*Belge Bölümü*.
........

Bütün bunlara karşı ‘korkusuz ve bilgili’ bir balık figürü çıkar karşımıza. Kurbağaları kendi hallerine bırakıp yoluna devam eder ve kendini bilinmezin dünyasına atar. Yolda bu sefer de karşısına, avladığı kurbağayı yemekle meşgul bir yengeç görür. Yengeç onu tuzağa düşürüp kendisine yem etmek ister ancak Küçük Kara Balık yanaşmaz. Yengeç’e av olan kurbağa ise az önce balığın rast geldiği ‘kendilerini beğenmiş ‘ türden bir kurbağadır ve Yengeç onları ‘dünyanın kaç bucak olduğunu kendilerine göstermek ‘ için avladığını söyler. Ancak Yengeç, az sonra suyun kenarına koyunlarını otlatmak için yaklaşan çoban oğlanın darbesiyle kumun, çakılların arasına gömülür. Burada yine insanlar dünyasına göndermeler yapılır. ’’Büyük balık küçük balığı yutar.’’ sözü en iyi buraya yakışsa gerektir.

........

*Verilen Bilgiler*.
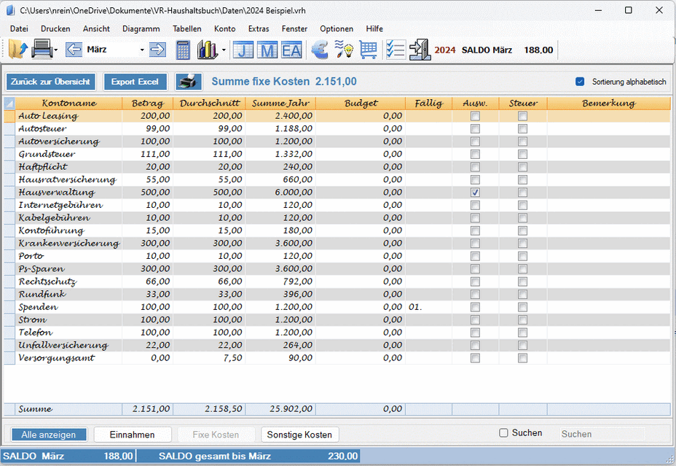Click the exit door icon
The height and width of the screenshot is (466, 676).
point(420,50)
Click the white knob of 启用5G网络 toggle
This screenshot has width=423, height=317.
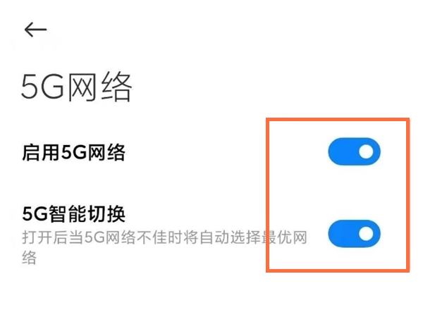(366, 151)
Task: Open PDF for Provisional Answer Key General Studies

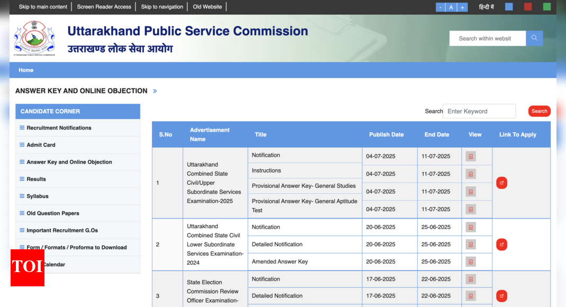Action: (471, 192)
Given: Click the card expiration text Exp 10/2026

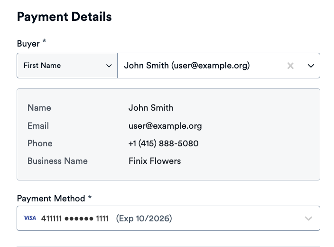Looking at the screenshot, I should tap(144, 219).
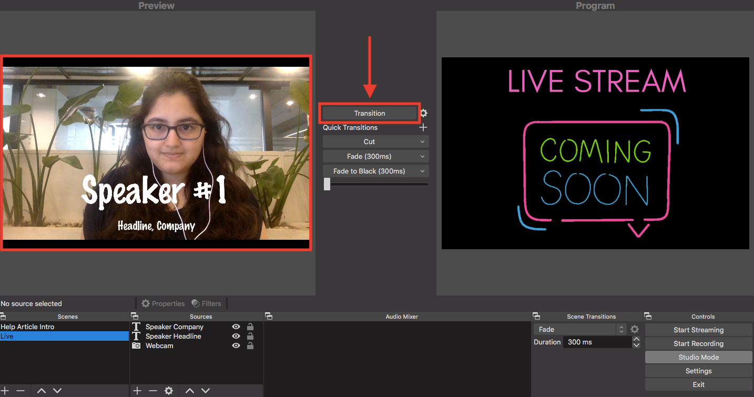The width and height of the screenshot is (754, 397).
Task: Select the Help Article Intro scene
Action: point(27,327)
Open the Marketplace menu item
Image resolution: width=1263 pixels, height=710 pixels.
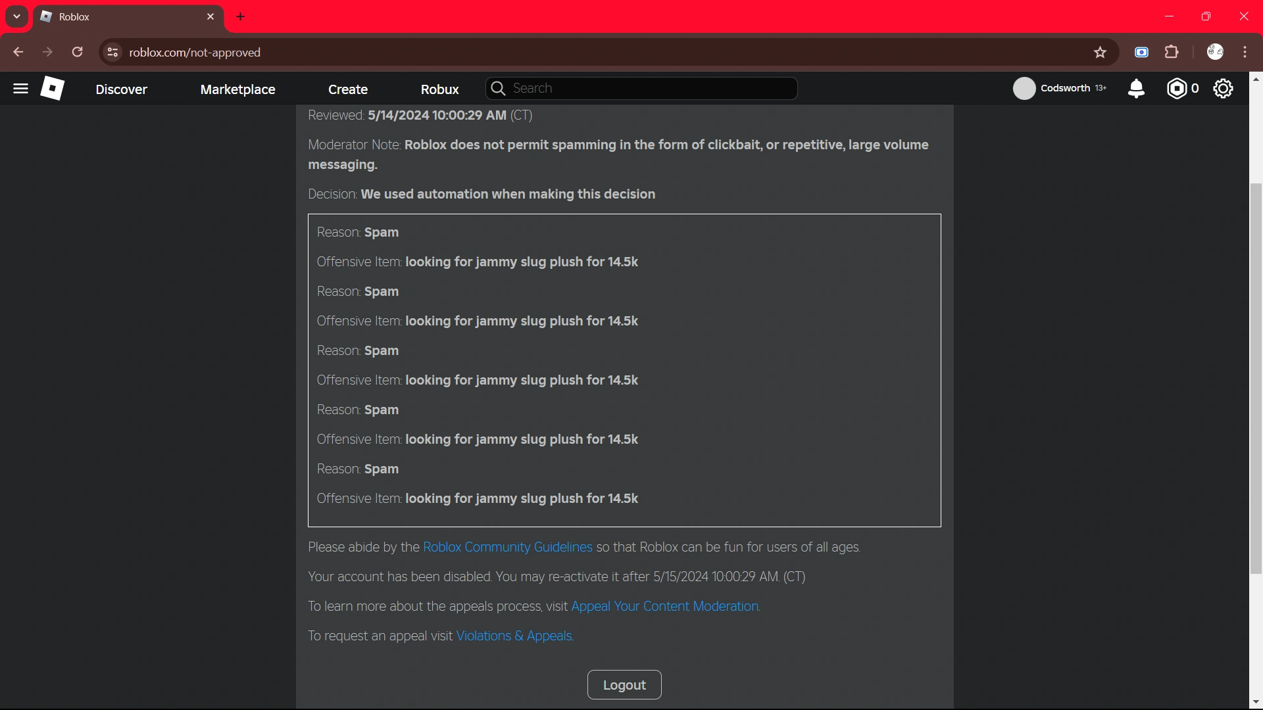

........

*Alıştırma Yönergesi*.
Belge bölümünü baştan sona, tek bir karakterini bile değiştirmeden yineleyin.

*Tam Çıktı*.
Bütün bunlara karşı ‘korkusuz ve bilgili’ bir balık figürü çıkar karşımıza. Kurbağaları kendi hallerine bırakıp yoluna devam eder ve kendini bilinmezin dünyasına atar. Yolda bu sefer de karşısına, avladığı kurbağayı yemekle meşgul bir yengeç görür. Yengeç onu tuzağa düşürüp kendisine yem etmek ister ancak Küçük Kara Balık yanaşmaz. Yengeç’e av olan kurbağa ise az önce balığın rast geldiği ‘kendilerini beğenmiş ‘ türden bir kurbağadır ve Yengeç onları ‘dünyanın kaç bucak olduğunu kendilerine göstermek ‘ için avladığını söyler. Ancak Yengeç, az sonra suyun kenarına koyunlarını otlatmak için yaklaşan çoban oğlanın darbesiyle kumun, çakılların arasına gömülür. Burada yine insanlar dünyasına göndermeler yapılır. ’’Büyük balık küçük balığı yutar.’’ sözü en iyi buraya yakışsa gerektir.